### 과제 내용
아래 기록에서 "Джунгли (238, 1738)"라는 문구가 든 줄부터 "Sergei Stepanchenko (277, 941)"라는 문구가 든 줄까지 한 글자도 바꾸지 말고 다시 적으세요. 시작 줄과 끝 줄도 포함합니다.

### 제공된 기록

========================================

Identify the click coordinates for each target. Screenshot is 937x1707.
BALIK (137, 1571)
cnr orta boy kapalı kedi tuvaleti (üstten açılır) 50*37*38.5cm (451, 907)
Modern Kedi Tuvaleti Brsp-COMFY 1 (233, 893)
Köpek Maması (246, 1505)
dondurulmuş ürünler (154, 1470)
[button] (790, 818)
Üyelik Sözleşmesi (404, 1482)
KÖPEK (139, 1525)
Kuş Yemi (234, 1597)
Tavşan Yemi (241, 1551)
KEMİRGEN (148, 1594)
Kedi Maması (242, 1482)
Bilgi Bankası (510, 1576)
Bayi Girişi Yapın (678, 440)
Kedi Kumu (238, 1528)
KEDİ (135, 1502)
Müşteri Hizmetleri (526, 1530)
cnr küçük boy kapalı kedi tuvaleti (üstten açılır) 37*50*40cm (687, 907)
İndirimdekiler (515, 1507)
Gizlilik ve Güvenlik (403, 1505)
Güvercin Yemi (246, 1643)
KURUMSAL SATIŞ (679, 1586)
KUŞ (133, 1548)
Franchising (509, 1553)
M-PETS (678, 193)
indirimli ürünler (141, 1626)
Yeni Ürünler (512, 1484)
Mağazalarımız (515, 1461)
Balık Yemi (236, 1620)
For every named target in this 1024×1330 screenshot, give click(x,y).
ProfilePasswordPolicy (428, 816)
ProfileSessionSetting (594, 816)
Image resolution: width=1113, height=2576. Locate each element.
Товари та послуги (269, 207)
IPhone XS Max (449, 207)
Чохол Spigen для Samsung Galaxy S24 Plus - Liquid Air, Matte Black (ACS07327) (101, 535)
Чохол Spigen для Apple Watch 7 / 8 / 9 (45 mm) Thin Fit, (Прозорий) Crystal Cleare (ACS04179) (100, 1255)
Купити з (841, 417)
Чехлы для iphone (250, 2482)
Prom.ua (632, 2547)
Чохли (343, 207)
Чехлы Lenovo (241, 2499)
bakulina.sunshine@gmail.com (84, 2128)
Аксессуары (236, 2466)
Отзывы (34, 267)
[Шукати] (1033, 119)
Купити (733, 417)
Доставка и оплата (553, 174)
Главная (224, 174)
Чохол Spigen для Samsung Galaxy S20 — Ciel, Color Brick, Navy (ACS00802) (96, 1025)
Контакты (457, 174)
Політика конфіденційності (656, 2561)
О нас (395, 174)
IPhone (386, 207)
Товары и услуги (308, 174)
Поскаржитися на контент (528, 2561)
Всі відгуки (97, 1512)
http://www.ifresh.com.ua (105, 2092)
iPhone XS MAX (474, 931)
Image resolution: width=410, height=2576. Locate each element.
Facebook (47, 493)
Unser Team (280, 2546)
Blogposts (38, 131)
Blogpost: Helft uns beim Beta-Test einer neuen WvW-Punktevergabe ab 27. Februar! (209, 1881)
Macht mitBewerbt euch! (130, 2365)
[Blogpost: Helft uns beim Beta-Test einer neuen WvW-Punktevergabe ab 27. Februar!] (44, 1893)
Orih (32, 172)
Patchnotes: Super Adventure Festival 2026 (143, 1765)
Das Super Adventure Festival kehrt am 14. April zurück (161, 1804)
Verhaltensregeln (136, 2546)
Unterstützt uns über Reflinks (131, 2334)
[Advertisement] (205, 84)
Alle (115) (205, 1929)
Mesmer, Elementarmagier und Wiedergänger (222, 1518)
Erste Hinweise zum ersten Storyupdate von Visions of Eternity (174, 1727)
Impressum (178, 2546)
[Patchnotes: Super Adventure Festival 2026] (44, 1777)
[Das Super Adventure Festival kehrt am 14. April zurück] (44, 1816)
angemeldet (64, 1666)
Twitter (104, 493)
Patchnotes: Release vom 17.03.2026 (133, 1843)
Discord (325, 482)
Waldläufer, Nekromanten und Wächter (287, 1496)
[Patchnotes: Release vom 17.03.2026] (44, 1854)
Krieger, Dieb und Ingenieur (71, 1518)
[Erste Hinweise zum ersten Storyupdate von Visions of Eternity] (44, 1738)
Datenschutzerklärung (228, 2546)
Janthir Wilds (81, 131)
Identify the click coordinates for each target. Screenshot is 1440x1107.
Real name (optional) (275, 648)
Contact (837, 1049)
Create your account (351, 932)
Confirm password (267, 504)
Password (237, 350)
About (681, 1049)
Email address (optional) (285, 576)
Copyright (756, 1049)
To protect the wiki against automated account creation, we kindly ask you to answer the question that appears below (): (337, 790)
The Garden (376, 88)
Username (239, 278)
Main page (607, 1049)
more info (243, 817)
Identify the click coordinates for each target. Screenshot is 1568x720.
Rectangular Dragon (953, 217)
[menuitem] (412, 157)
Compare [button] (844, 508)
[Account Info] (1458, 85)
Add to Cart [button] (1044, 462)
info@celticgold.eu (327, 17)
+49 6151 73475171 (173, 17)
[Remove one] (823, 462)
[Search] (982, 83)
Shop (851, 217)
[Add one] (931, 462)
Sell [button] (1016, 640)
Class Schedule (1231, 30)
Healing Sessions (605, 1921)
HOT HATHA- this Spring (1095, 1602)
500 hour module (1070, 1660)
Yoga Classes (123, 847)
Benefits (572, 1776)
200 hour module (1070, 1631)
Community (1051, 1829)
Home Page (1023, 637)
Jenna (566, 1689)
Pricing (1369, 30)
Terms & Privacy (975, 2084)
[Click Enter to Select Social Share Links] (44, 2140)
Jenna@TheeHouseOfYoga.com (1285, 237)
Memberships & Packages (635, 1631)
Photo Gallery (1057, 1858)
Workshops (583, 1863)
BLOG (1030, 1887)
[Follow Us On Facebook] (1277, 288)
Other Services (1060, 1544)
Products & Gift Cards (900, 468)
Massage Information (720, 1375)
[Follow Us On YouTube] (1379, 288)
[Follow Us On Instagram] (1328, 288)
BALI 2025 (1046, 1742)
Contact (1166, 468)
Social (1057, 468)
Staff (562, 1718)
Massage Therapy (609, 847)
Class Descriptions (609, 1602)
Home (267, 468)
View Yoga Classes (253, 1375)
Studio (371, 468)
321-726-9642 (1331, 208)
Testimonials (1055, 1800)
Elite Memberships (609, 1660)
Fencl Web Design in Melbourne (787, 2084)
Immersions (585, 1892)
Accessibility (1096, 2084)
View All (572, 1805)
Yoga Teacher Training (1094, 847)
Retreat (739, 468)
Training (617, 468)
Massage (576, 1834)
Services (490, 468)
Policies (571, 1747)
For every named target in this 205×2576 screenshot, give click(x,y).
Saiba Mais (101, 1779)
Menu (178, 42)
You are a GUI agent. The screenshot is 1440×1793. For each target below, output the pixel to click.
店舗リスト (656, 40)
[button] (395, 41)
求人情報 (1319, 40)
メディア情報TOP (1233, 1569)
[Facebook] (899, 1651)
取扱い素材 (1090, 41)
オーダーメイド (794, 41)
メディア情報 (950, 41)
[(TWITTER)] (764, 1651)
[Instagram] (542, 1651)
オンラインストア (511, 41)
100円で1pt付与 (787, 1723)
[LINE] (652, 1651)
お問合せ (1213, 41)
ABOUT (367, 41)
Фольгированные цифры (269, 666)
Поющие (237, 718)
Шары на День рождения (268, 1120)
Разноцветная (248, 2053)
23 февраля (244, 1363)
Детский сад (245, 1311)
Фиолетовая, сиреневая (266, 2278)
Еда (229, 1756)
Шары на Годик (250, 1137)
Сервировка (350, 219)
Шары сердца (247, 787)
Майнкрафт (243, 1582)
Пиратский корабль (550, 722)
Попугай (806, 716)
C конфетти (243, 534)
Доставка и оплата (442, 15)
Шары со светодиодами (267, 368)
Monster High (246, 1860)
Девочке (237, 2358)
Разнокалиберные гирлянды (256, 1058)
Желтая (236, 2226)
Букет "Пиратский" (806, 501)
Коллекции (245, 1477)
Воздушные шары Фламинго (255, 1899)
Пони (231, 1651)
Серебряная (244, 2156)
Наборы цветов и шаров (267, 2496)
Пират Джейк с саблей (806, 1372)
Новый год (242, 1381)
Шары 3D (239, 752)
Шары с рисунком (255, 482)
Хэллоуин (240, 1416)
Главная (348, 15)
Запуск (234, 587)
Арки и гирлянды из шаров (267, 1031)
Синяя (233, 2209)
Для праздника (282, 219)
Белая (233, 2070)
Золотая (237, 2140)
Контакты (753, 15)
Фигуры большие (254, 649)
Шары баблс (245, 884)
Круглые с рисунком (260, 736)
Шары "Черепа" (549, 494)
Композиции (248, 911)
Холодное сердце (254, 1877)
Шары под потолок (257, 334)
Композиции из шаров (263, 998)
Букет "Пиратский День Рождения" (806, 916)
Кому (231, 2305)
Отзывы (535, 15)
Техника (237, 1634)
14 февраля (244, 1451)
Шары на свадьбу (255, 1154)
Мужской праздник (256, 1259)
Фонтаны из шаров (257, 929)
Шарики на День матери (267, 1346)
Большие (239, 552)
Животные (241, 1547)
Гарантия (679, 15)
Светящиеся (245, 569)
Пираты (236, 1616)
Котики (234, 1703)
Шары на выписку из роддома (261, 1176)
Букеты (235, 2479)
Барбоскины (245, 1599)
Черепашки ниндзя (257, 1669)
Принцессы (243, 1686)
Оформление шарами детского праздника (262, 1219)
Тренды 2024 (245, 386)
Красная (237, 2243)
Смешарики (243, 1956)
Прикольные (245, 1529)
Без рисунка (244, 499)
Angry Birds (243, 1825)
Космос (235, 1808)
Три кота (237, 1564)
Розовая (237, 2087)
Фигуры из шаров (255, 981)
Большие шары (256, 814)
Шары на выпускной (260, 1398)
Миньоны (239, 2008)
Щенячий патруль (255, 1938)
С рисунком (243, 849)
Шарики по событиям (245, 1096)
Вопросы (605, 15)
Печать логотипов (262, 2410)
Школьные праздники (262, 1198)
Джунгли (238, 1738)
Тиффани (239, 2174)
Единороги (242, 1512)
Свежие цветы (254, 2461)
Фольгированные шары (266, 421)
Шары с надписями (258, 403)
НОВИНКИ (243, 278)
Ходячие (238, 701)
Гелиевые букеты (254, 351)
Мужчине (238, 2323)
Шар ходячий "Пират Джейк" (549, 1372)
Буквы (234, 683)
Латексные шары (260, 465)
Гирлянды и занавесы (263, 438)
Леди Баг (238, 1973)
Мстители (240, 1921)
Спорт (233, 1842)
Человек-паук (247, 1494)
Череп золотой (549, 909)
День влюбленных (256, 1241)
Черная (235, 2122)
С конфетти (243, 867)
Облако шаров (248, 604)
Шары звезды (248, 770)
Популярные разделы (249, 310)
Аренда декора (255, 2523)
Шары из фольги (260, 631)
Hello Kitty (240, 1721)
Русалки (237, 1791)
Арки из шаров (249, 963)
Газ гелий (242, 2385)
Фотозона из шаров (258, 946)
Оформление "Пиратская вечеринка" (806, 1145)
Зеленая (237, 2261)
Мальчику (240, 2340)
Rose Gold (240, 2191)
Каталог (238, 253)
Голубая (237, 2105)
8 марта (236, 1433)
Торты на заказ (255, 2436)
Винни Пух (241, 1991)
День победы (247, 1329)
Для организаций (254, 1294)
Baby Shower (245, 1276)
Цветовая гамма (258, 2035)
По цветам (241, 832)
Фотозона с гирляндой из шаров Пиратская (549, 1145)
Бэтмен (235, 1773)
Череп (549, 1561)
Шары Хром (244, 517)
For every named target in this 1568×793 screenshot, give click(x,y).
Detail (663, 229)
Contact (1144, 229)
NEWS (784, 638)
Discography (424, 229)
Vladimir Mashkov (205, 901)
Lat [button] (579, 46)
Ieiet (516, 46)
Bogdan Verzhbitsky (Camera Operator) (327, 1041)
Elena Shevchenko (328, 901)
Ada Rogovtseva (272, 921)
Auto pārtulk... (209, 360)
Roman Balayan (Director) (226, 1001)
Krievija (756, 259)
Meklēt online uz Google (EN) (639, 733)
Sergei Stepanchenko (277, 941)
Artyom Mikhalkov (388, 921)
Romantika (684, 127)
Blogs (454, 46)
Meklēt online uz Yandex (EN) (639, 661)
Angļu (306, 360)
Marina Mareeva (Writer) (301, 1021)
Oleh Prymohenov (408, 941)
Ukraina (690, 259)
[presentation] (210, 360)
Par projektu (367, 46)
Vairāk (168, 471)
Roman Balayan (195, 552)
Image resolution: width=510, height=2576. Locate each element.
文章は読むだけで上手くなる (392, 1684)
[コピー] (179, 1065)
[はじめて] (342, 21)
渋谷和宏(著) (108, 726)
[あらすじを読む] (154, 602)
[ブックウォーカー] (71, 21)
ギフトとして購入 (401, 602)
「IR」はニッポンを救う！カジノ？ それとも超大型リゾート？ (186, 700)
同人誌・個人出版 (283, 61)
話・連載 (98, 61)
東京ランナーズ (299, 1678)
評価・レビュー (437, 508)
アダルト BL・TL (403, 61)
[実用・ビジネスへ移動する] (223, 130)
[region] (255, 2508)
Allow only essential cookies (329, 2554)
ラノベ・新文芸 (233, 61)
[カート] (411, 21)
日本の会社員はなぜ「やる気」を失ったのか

========================================

### 올바른 출력
Джунгли (238, 1738)
Тиффани (239, 2174)
Единороги (242, 1512)
Свежие цветы (254, 2461)
Фольгированные шары (266, 421)
Шары с надписями (258, 403)
НОВИНКИ (243, 278)
Ходячие (238, 701)
Гелиевые букеты (254, 351)
Мужчине (238, 2323)
Шар ходячий "Пират Джейк" (549, 1372)
Буквы (234, 683)
Латексные шары (260, 465)
Гирлянды и занавесы (263, 438)
Леди Баг (238, 1973)
Мстители (240, 1921)
Спорт (233, 1842)
Человек-паук (247, 1494)
Череп золотой (549, 909)
День влюбленных (256, 1241)
Черная (235, 2122)
С конфетти (243, 867)
Облако шаров (248, 604)
Шары звезды (248, 770)
Популярные разделы (249, 310)
Аренда декора (255, 2523)
Шары из фольги (260, 631)
Hello Kitty (240, 1721)
Русалки (237, 1791)
Арки из шаров (249, 963)
Газ гелий (242, 2385)
Фотозона из шаров (258, 946)
Оформление "Пиратская вечеринка" (806, 1145)
Зеленая (237, 2261)
Мальчику (240, 2340)
Rose Gold (240, 2191)
Каталог (238, 253)
Голубая (237, 2105)
8 марта (236, 1433)
Торты на заказ (255, 2436)
Винни Пух (241, 1991)
День победы (247, 1329)
Для организаций (254, 1294)
Baby Shower (245, 1276)
Цветовая гамма (258, 2035)
По цветам (241, 832)
Фотозона с гирляндой из шаров Пиратская (549, 1145)
Бэтмен (235, 1773)
Череп (549, 1561)
Шары Хром (244, 517)
For every named target in this 1568×793 screenshot, give click(x,y).
Detail (663, 229)
Contact (1144, 229)
NEWS (784, 638)
Discography (424, 229)
Vladimir Mashkov (205, 901)
Lat [button] (579, 46)
Ieiet (516, 46)
Bogdan Verzhbitsky (Camera Operator) (327, 1041)
Elena Shevchenko (328, 901)
Ada Rogovtseva (272, 921)
Auto pārtulk... (209, 360)
Roman Balayan (Director) (226, 1001)
Krievija (756, 259)
Meklēt online uz Google (EN) (639, 733)
Sergei Stepanchenko (277, 941)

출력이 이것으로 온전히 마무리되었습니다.